* [Given problem]:
Please change every "computer-use agent" to "GUI agent" in the data below and give the lines again with nothing else altered.
Begin Input material
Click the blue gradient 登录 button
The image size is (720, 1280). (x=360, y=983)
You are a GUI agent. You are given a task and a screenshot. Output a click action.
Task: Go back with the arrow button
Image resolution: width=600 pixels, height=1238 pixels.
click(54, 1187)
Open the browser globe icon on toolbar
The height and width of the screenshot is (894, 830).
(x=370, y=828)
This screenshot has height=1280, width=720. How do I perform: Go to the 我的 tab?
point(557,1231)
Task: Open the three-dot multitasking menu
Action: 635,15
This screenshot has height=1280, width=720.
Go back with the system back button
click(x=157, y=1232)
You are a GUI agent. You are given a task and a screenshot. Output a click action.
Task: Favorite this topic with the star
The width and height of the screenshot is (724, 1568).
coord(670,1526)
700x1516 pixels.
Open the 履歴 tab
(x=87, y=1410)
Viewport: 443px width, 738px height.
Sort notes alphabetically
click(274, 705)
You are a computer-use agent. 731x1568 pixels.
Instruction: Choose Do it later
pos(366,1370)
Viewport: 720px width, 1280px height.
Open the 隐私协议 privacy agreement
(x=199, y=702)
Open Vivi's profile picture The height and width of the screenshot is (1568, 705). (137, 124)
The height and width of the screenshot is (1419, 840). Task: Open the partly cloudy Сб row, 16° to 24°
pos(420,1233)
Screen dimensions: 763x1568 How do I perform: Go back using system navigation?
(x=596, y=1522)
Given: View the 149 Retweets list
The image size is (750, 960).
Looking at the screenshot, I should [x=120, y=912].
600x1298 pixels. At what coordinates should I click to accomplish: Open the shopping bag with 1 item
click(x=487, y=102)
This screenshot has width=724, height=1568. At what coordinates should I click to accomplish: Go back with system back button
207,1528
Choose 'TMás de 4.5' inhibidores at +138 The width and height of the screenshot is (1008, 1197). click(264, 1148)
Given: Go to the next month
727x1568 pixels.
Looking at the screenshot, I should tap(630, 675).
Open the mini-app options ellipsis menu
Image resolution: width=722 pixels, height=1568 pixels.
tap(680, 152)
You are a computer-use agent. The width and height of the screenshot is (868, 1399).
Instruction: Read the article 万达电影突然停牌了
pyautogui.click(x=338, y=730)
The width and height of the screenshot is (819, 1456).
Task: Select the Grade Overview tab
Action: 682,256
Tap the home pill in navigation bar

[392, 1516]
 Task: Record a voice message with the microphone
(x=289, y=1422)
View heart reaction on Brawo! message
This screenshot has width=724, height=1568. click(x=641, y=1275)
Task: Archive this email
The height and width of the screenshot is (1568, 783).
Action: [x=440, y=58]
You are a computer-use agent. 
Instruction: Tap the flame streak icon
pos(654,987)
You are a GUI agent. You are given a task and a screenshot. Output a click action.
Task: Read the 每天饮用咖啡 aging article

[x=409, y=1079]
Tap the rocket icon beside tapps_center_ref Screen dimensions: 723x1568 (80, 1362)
End Input material
* [The reply]:
Click the blue gradient 登录 button
The image size is (720, 1280). (x=360, y=983)
You are a GUI agent. You are given a task and a screenshot. Output a click action.
Task: Go back with the arrow button
Image resolution: width=600 pixels, height=1238 pixels.
click(54, 1187)
Open the browser globe icon on toolbar
The height and width of the screenshot is (894, 830).
(x=370, y=828)
This screenshot has height=1280, width=720. How do I perform: Go to the 我的 tab?
point(557,1231)
Task: Open the three-dot multitasking menu
Action: 635,15
This screenshot has height=1280, width=720.
Go back with the system back button
click(x=157, y=1232)
You are a GUI agent. You are given a task and a screenshot. Output a click action.
Task: Favorite this topic with the star
The width and height of the screenshot is (724, 1568).
coord(670,1526)
700x1516 pixels.
Open the 履歴 tab
(x=87, y=1410)
Viewport: 443px width, 738px height.
Sort notes alphabetically
click(274, 705)
You are a GUI agent. 731x1568 pixels.
Instruction: Choose Do it later
pos(366,1370)
Viewport: 720px width, 1280px height.
Open the 隐私协议 privacy agreement
(x=199, y=702)
Open Vivi's profile picture The height and width of the screenshot is (1568, 705). (137, 124)
The height and width of the screenshot is (1419, 840). Task: Open the partly cloudy Сб row, 16° to 24°
pos(420,1233)
Screen dimensions: 763x1568 How do I perform: Go back using system navigation?
(x=596, y=1522)
Given: View the 149 Retweets list
The image size is (750, 960).
Looking at the screenshot, I should [x=120, y=912].
600x1298 pixels. At what coordinates should I click to accomplish: Open the shopping bag with 1 item
click(x=487, y=102)
This screenshot has width=724, height=1568. At what coordinates should I click to accomplish: Go back with system back button
207,1528
Choose 'TMás de 4.5' inhibidores at +138 The width and height of the screenshot is (1008, 1197). click(264, 1148)
Given: Go to the next month
727x1568 pixels.
Looking at the screenshot, I should tap(630, 675).
Open the mini-app options ellipsis menu
Image resolution: width=722 pixels, height=1568 pixels.
tap(680, 152)
You are a GUI agent. The width and height of the screenshot is (868, 1399).
Instruction: Read the article 万达电影突然停牌了
pyautogui.click(x=338, y=730)
The width and height of the screenshot is (819, 1456).
Task: Select the Grade Overview tab
Action: 682,256
Tap the home pill in navigation bar

[392, 1516]
 Task: Record a voice message with the microphone
(x=289, y=1422)
View heart reaction on Brawo! message
This screenshot has width=724, height=1568. click(x=641, y=1275)
Task: Archive this email
The height and width of the screenshot is (1568, 783).
Action: [x=440, y=58]
You are a GUI agent. 
Instruction: Tap the flame streak icon
pos(654,987)
You are a GUI agent. You are given a task and a screenshot. Output a click action.
Task: Read the 每天饮用咖啡 aging article

[x=409, y=1079]
Tap the rocket icon beside tapps_center_ref Screen dimensions: 723x1568 (80, 1362)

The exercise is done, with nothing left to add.